Constanza era ya reina consorte de Sicilia, una vez celebrado en la catedral de Zaragoza el matrimonio por poderes, y únicamente dependía de la preceptiva venia real para emprender cuanto antes la marcha hacia su nuevo hogar. Por eso se encontraba allí, junto a sus más queridas damas, dispuesta a conseguir la bendición de ese hermano con el que mantenía una relación compleja y mutable, que tan pronto les acercaba, conscientes de descender de un mismo tronco, como les enzarzaba en escaramuzas derivadas de esas pequeñas mezquindades que habitan en todas las familias.
—O sea que os alejáis de nuevo de nosotros, esta vez hacia la soleada corte normanda del meridión —festejó el rey a su hermana, tendiéndole la mano para que se la besara—. Os echaremos de menos.
—Y yo a vos —mintió ella—. Mas ha de cumplirse la voluntad del santo padre, quien, como sabéis, ha dispuesto este matrimonio tras intercambiar cartas con nuestra querida madre —subrayó lo de «querida», a sabiendas de las disputas que enfrentaban constantemente al rey con ella.
—¿Os acompañará ella finalmente hasta Palermo?
—Bien sabéis que no puede hacerlo. Está postrada, gravemente enferma, junto a nuestra hermana Dulce, al cuidado de las monjas de Sijena, donde deberíais visitarla sin tardanza, si es que queréis verla antes de que rinda el alma a Dios.
—Lo haré, descuidad —mintió él a su vez—. Ahora partid. En el puerto de Barcelona os aguarda ya una flota de galeras en la que he ordenado embarcar pertrechos y suministros suficientes para vuestro séquito, incluidos los quinientos caballeros que os acompañarán. Es la flor y nata de la nobleza aragonesa, lo que incluye a los más distinguidos guerreros catalanes y provenzales. Lo mejor de cada blasón, todos con probado valor y experiencia en el campo de batalla. Espero que vuestro esposo aprecie la calidad de vuestra dote. Y os encomiendo, hasta vuestra llegada, a la custodia de nuestro hermano pequeño, el conde de Provenza, capitán de la expedición.

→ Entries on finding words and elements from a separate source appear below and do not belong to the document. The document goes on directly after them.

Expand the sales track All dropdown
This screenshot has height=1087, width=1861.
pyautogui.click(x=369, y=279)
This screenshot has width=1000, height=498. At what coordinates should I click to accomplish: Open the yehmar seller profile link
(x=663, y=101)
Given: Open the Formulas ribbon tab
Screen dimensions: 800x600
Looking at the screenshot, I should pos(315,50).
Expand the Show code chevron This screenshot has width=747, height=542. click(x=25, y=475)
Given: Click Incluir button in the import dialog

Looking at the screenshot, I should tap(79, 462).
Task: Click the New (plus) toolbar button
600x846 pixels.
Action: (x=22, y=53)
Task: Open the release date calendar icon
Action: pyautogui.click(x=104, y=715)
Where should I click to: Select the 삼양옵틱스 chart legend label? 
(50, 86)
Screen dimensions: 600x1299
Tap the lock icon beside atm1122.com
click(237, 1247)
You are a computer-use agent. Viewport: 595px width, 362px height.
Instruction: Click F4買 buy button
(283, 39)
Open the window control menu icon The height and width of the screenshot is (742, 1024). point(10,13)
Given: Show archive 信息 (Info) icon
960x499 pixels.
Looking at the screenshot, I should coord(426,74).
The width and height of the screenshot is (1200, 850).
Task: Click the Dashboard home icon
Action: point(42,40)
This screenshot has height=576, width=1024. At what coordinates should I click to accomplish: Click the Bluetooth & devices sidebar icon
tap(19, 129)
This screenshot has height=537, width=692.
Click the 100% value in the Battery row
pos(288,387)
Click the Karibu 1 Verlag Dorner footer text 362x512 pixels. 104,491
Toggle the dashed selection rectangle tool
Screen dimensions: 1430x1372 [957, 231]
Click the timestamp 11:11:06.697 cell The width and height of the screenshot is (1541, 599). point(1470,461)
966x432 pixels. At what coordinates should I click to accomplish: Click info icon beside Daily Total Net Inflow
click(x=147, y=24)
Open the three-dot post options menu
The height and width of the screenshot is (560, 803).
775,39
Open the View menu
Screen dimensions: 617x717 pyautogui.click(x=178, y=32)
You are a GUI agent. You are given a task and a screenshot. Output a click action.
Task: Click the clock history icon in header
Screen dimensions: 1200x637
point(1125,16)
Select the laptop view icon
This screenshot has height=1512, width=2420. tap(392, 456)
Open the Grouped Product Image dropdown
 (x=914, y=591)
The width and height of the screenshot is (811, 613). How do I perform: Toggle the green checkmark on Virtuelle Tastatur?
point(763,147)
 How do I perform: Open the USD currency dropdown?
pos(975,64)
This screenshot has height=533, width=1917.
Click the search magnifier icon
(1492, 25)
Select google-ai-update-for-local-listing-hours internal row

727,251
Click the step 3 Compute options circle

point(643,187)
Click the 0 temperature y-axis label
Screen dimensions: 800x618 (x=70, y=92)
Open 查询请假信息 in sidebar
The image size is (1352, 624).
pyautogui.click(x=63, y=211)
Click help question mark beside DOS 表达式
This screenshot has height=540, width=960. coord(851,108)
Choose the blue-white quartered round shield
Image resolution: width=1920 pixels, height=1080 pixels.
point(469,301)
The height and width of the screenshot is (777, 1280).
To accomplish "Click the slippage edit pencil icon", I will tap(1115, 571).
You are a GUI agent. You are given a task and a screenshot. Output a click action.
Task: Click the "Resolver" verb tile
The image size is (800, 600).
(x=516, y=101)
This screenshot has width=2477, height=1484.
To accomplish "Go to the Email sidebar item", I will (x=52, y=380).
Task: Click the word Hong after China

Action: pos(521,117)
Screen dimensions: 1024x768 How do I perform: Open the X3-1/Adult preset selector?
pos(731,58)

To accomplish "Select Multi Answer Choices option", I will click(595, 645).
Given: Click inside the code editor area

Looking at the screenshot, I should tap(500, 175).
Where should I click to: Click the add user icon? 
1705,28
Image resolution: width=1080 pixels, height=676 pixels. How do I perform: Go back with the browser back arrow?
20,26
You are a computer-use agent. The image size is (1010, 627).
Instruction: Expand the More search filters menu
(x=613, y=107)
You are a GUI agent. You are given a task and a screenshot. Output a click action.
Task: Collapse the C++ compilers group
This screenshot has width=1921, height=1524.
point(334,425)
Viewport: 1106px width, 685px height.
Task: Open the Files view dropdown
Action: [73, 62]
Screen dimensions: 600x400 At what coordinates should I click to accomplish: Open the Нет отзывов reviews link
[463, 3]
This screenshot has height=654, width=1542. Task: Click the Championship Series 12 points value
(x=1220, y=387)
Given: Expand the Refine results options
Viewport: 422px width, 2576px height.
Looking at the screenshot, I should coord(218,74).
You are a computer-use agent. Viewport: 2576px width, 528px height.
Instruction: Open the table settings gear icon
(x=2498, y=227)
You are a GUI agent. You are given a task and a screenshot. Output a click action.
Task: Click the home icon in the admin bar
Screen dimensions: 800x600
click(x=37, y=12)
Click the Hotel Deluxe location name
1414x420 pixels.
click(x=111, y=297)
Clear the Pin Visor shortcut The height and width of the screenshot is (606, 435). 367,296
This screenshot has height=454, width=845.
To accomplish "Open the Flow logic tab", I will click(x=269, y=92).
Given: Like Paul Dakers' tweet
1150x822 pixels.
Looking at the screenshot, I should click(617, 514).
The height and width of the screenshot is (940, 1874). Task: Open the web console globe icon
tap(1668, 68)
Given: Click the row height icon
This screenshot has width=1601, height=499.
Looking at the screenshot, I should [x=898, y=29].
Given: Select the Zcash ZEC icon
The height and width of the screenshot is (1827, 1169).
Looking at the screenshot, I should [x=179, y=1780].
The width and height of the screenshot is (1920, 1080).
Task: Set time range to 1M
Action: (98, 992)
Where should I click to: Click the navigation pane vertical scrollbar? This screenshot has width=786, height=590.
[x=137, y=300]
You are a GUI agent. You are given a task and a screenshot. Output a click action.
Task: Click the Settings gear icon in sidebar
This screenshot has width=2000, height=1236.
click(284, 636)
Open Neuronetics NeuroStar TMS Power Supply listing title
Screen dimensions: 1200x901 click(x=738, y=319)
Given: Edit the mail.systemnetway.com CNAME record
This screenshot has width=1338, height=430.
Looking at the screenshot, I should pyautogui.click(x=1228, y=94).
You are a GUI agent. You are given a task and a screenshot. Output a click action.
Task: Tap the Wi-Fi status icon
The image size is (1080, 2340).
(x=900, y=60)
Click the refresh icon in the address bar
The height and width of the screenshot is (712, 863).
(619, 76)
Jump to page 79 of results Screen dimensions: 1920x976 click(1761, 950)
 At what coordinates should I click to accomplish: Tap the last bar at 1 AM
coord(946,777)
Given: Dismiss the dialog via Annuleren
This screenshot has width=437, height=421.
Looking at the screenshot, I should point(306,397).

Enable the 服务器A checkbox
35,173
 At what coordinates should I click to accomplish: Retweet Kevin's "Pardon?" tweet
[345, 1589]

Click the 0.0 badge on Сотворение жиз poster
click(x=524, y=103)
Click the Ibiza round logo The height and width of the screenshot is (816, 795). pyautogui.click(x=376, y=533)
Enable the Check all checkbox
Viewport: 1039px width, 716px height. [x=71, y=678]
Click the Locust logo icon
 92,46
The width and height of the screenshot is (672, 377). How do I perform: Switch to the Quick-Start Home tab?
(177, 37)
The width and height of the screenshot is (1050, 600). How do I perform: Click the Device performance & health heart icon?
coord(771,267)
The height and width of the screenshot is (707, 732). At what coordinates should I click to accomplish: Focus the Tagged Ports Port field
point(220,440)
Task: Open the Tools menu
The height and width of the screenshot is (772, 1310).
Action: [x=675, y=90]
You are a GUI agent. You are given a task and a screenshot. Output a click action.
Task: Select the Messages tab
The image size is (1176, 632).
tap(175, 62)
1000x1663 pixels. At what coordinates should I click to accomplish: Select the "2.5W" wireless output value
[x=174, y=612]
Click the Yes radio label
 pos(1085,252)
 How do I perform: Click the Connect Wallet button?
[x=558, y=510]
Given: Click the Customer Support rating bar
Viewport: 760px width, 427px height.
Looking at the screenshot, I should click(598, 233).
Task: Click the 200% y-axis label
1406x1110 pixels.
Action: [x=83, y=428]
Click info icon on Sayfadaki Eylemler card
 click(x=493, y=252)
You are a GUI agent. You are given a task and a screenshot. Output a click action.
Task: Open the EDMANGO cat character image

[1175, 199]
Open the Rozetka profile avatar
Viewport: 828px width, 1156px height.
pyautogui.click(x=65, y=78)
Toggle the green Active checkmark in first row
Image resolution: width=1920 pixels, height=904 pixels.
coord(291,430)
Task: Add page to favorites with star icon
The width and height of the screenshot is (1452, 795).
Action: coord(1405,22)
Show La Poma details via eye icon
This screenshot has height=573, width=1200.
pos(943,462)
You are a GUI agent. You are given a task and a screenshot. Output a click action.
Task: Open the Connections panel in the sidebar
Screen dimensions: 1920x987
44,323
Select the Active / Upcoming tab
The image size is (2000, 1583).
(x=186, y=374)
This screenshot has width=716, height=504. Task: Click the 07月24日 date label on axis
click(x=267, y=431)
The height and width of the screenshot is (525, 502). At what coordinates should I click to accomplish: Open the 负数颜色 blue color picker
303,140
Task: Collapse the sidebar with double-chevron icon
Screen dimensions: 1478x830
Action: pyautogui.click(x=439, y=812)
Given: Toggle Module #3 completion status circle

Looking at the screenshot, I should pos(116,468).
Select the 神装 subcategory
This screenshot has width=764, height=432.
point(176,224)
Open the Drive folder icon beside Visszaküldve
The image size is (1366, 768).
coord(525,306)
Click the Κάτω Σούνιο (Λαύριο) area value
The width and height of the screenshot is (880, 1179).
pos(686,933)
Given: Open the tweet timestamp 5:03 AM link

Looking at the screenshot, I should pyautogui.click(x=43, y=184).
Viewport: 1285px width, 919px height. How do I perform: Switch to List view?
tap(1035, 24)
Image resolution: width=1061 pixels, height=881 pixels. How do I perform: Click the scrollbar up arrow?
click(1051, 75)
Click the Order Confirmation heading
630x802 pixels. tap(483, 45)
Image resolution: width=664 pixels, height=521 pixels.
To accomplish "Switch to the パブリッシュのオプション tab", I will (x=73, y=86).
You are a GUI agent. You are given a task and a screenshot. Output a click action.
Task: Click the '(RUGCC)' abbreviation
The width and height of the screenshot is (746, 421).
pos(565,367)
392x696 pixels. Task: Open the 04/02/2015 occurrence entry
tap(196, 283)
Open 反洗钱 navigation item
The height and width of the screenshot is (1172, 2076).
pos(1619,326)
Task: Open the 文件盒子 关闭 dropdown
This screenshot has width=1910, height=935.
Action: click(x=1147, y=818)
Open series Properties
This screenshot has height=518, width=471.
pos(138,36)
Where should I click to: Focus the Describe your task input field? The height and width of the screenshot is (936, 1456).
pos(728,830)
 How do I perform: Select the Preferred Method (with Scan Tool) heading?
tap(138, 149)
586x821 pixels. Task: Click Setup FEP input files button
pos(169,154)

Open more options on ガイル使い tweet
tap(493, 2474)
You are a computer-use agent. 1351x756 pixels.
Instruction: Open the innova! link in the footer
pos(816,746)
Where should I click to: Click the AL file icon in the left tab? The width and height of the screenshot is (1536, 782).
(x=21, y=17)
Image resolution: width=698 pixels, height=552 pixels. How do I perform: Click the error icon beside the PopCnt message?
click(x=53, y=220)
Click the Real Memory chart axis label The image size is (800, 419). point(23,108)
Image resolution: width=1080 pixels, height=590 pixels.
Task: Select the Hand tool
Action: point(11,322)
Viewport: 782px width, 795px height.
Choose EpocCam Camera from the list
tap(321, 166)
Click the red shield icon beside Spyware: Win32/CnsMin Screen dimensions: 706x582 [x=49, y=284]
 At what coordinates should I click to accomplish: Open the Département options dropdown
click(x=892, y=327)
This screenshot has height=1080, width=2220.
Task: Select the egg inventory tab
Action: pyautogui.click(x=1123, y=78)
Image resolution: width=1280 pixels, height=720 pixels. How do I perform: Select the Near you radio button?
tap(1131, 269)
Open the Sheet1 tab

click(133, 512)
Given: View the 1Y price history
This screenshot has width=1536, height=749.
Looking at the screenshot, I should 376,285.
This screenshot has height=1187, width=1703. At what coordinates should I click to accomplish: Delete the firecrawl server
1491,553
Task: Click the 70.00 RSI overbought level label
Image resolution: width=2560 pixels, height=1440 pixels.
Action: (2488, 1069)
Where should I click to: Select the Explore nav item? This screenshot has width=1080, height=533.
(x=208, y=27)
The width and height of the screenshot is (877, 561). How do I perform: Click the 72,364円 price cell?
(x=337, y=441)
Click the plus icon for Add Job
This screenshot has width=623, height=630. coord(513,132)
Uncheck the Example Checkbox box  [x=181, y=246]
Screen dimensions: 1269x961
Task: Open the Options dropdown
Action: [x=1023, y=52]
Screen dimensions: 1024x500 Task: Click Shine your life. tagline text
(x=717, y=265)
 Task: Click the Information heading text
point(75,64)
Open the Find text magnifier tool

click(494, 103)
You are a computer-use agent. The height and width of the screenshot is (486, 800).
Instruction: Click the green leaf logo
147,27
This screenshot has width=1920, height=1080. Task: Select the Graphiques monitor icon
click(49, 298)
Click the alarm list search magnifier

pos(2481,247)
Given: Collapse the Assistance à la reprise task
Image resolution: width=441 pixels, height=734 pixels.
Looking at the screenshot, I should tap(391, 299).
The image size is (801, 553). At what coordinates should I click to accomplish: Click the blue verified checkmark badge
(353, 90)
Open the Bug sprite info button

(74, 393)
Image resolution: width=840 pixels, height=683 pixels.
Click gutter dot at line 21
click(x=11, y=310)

Constanza no respondió, pues habría roto las reglas del protocolo que el rey no se quedase con la última palabra. Tampoco hacía falta decir nada. Los carruajes de la comitiva nupcial aguardaban ya, cargados de abultado equipaje, con los ejes recién engrasados. Las caballerías lucían sus jaeces de gala, hechos de plata bruñida engarzada en cuero repujado. La luz del nuevo día daría la señal de la partida.
Cuando llegaron a la costa, tras el interminable traqueteo de rigor a través de caminos endiablados, Braira se quedó muda. Lo que veían sus ojos a través de las ventanas del habitáculo que se había convertido en un instrumento de tortura para sus huesos era lo más hermoso que había contemplado jamás: el mar. Una extensión gigantesca, de un color azul grisáceo, que llegaba hasta donde abarcaba la vista sin alterar sus contornos. Algo parecido al cielo, al alcance de la mano, que la dejó sin respiración.
Un milagro.
Había llegado el momento decisivo, el que tanto había anhelado, y con él la imagen evocadora de sus padres, que la asaltó con una fuerza brutal, casi física. Como una bofetada propinada sin previo aviso. Porque junto al contorno de sus rostros queridos, llegaron los remordimientos. Un duende escondido en su mente, provisto de un martillo implacable, le reprochaba insistentemente la manera ruin en la que había tratado a Bruno. La rabieta infantil con la que había salido de Belcamino, que le había impedido abrazarle, suplicar su perdón, explicarle… ¿Qué habría podido explicarle?
Era tarde, de todas formas, para llorar por la leche vertida. Lo mejor era reír, jugar, desechar esos pensamientos desagradables y aceptar lo que la suerte tuviera a bien depararle, sabiendo que su existencia era una rueda que giraba sin aparente compás y que su destino no le pertenecía a ella, sino a doña Constanza de Aragón, reina consorte de Sicilia, con la que se aprestaba a embarcar hacia esa isla del sol donde anhelaba encontrar, entre otras venturas, el amor con el que toda mujer fantasea a los dieciocho años.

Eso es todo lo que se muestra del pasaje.